I’m surprised they were able to recover so quickly. I credit the helmswoman for that; she must have been able to use whatever steerageway she had from the boat’s forward motion to crank them back onto starboard gybe before the lee helm of being heeled over forced them around to the point of no return.

From the subsequent discussion by Libby it sounds like SCA’s poor performance relative to the other boats over the past day has been due in part to working out what the most effective “modes” are, in the sense of which sail combinations to use and how far off the wind to sail. The wipeout at the start of the video apparently reflected their having decided to switch to the A3 gennaker, the boat’s largest sail, in a bid for speed.

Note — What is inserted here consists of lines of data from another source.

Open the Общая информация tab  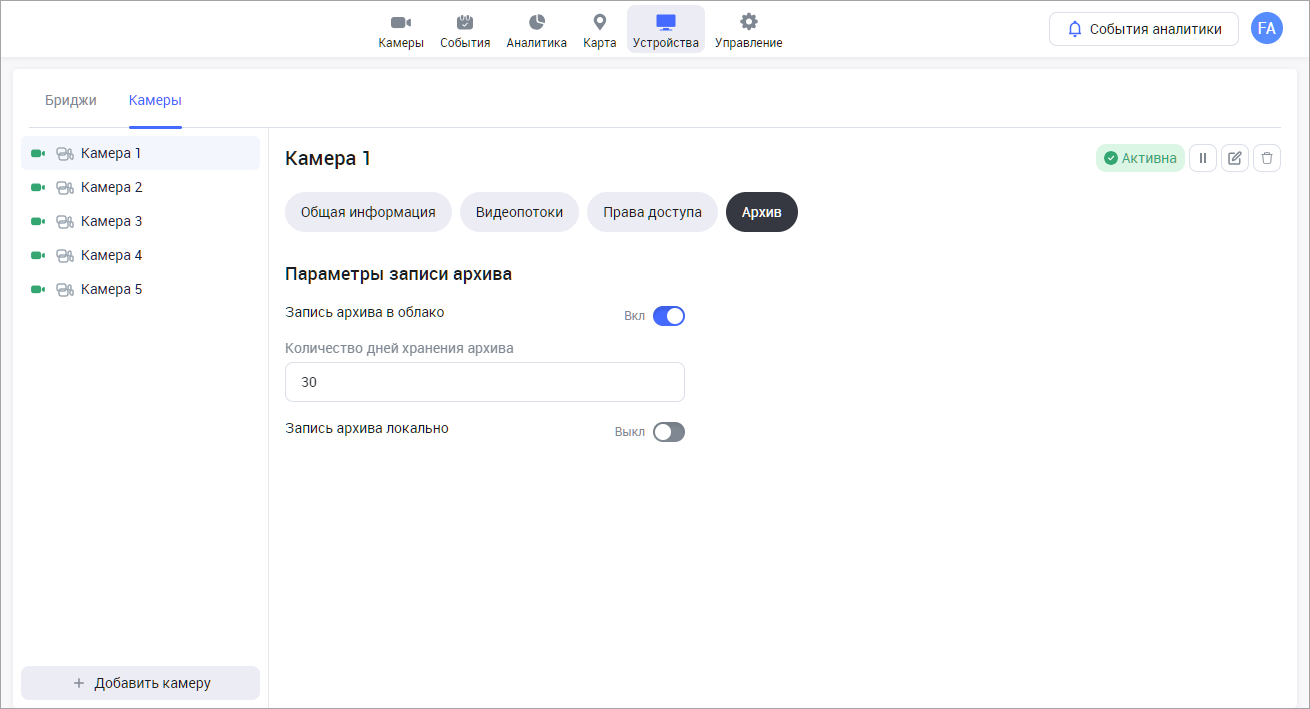click(368, 212)
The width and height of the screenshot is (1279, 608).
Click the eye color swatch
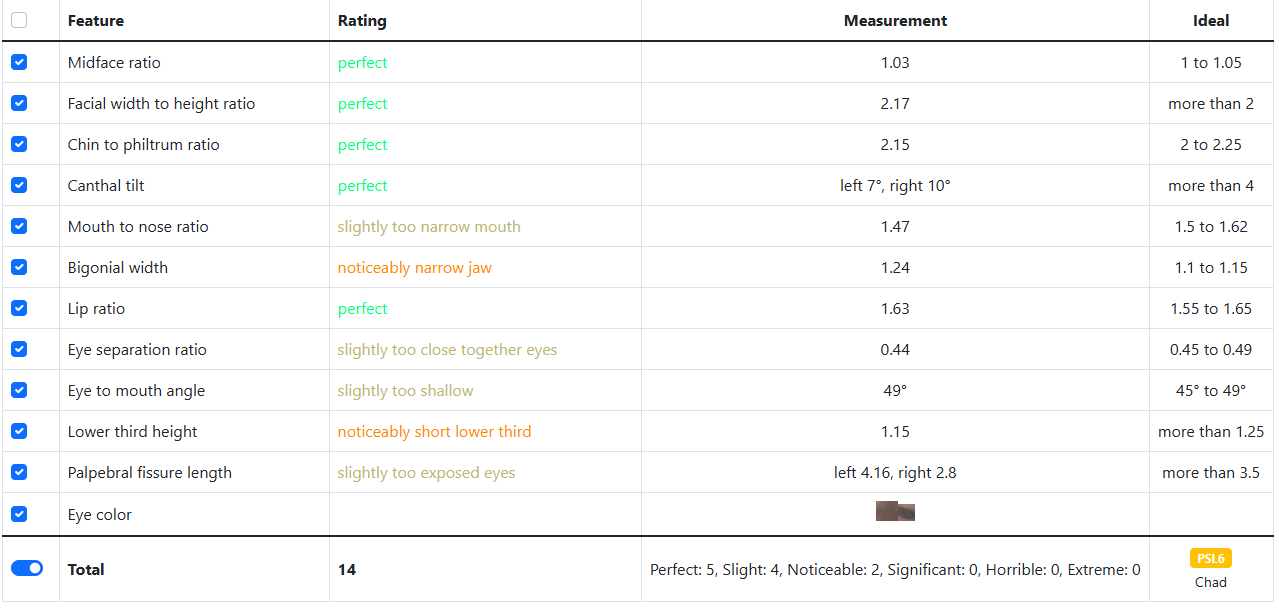coord(895,512)
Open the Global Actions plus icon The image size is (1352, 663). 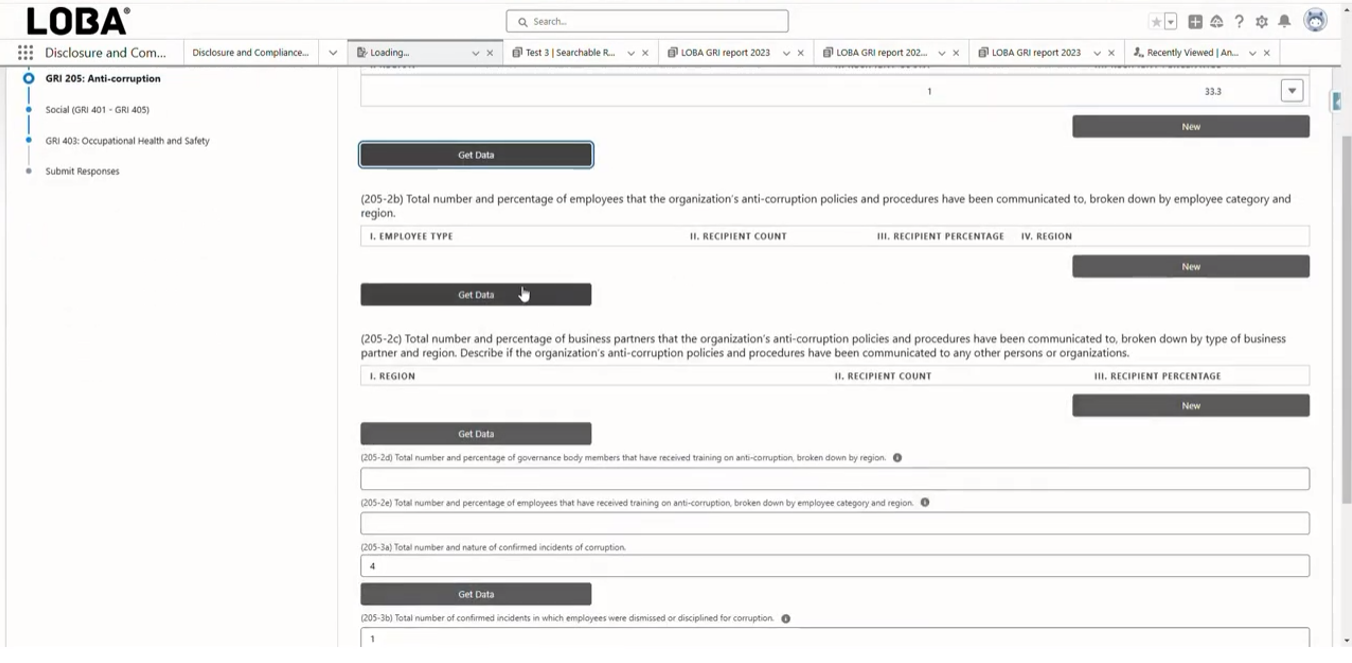(x=1195, y=22)
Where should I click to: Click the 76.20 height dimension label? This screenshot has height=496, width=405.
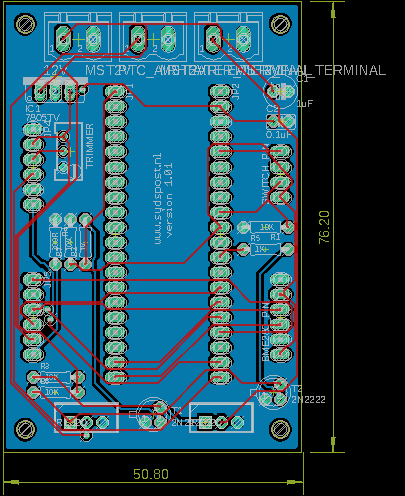324,227
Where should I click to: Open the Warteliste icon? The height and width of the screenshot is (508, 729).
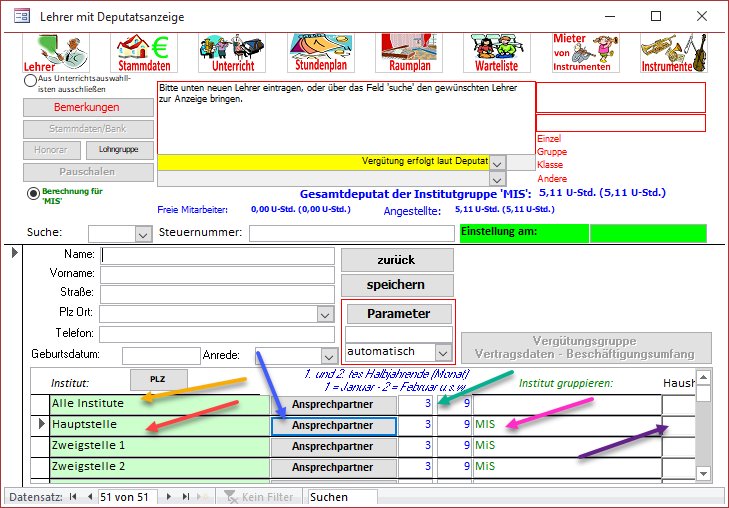point(497,52)
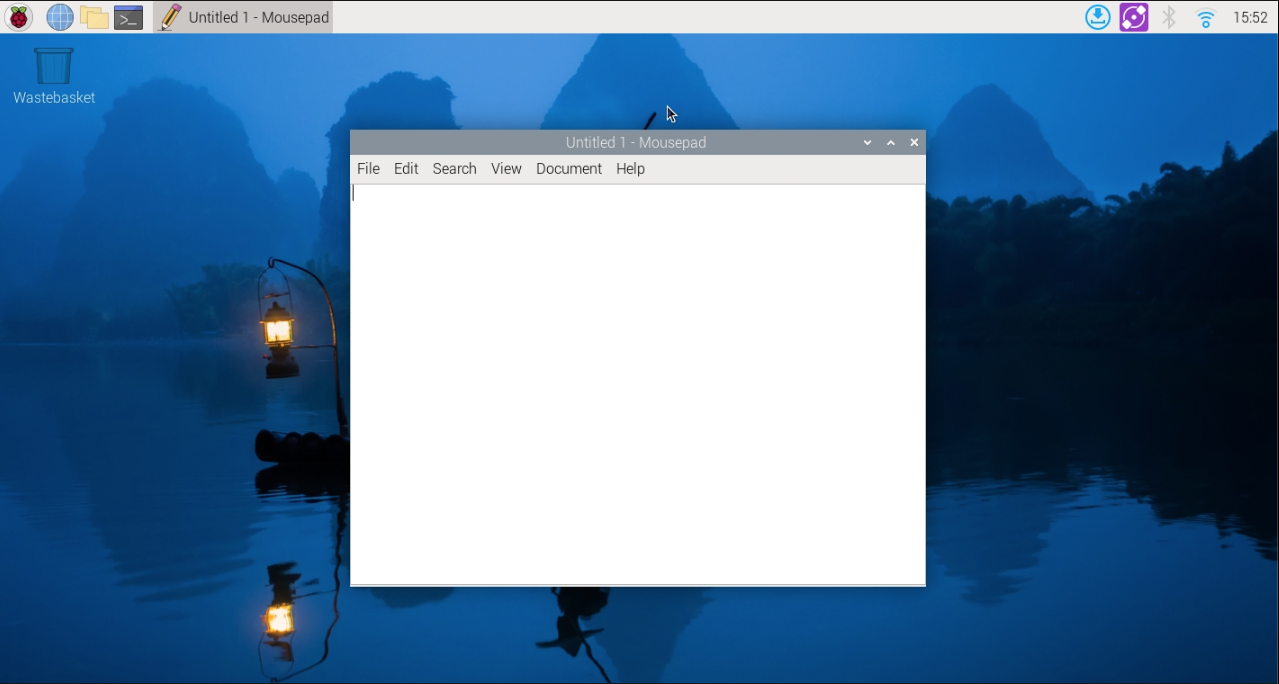This screenshot has width=1279, height=684.
Task: Open the Help menu
Action: (x=630, y=168)
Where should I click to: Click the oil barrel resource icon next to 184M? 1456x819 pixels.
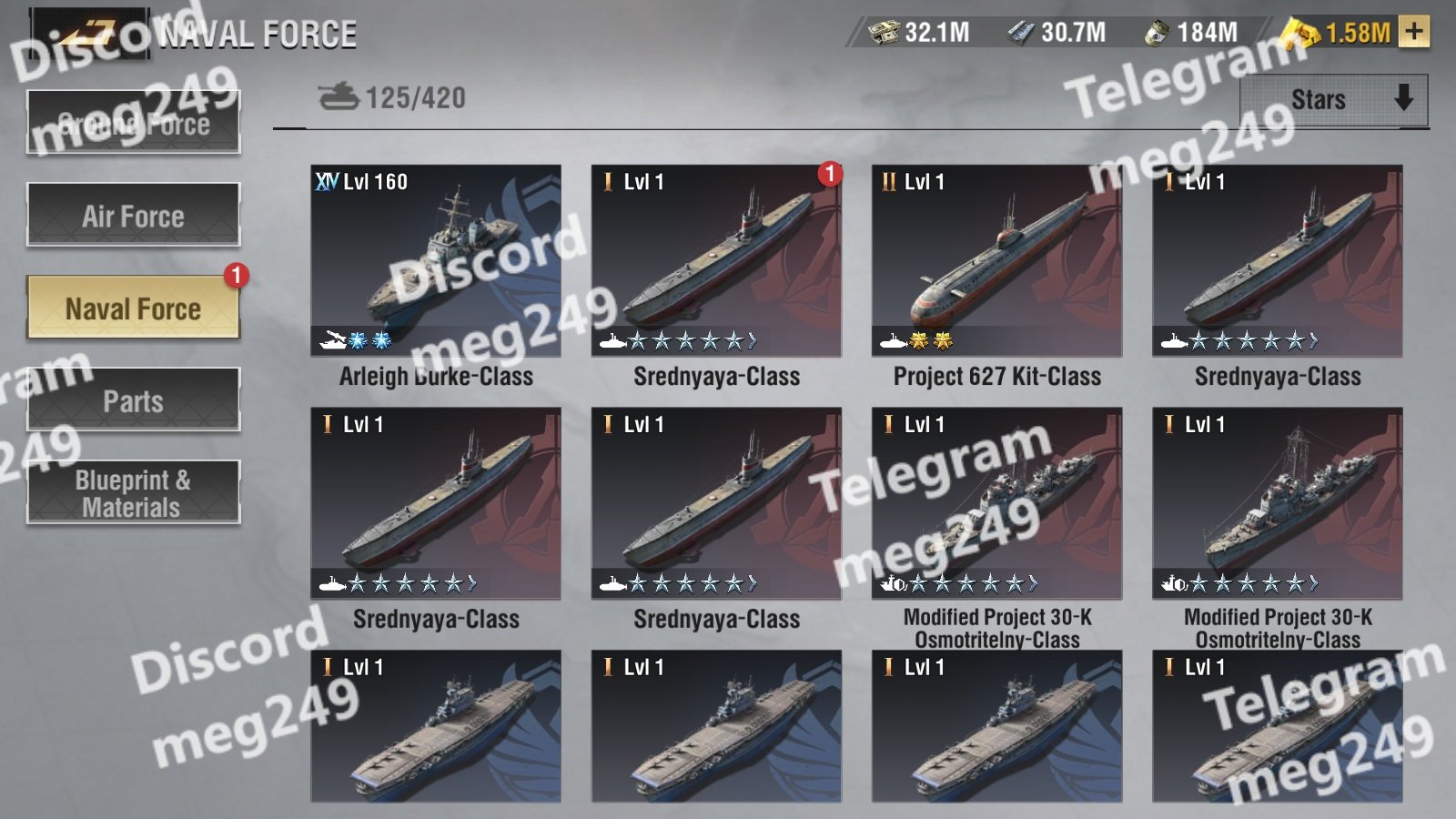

So they’d been sailing slightly conservatively, sacrificing power in return for control, as they rode the bucking bronco of the Agulhas current.

At the end of the video is some intense footage from Stacey Jackson up the mast, apparently making a repair on one of the mainsail batten cars. I’ve mentioned before what a wild ride it is going aloft in a rough sea. I can definitely tell you that the GoPro footage doesn’t do it justice. The boat’s apparent motion down at deck level is minimized by the wide-angle lens, and there’s no real frame of reference; she’s gripping onto the halyard and shrouds for dear life, and since she’s doing it successfully it all looks quite ho-hum.

It’s not. That mast is whipping back and forth violently. Stacey’s clinging to the end of a 100-foot stick while an angry giant tries to shake her off. You can hear the stress in her voice, along with the nausea.

Later, in today’s “Inside Track” episode, Genny Tulloch interviewed her. Stacey said:

I actually felt really bad. I cut Corinna off just after I got down. I was about to have a moment, and I didn’t really need it recorded. It wasn’t an enjoyable trip yesterday, it was quite bumpy, but it was the last chance to do it before it got worse.

It’s hard to describe it to compare it to something on shore. It’d be a little bit like a roller coaster ride where you just hang on with your hands rather than sitting in a seat. You sort of pirouette around the mast at times. There’s nothing to hold you to the mast. I used some short straps on my own harness, but otherwise you adopt the koala bear technique quite a bit when you need to work with your hands. So you wrap your legs around the mast where you can.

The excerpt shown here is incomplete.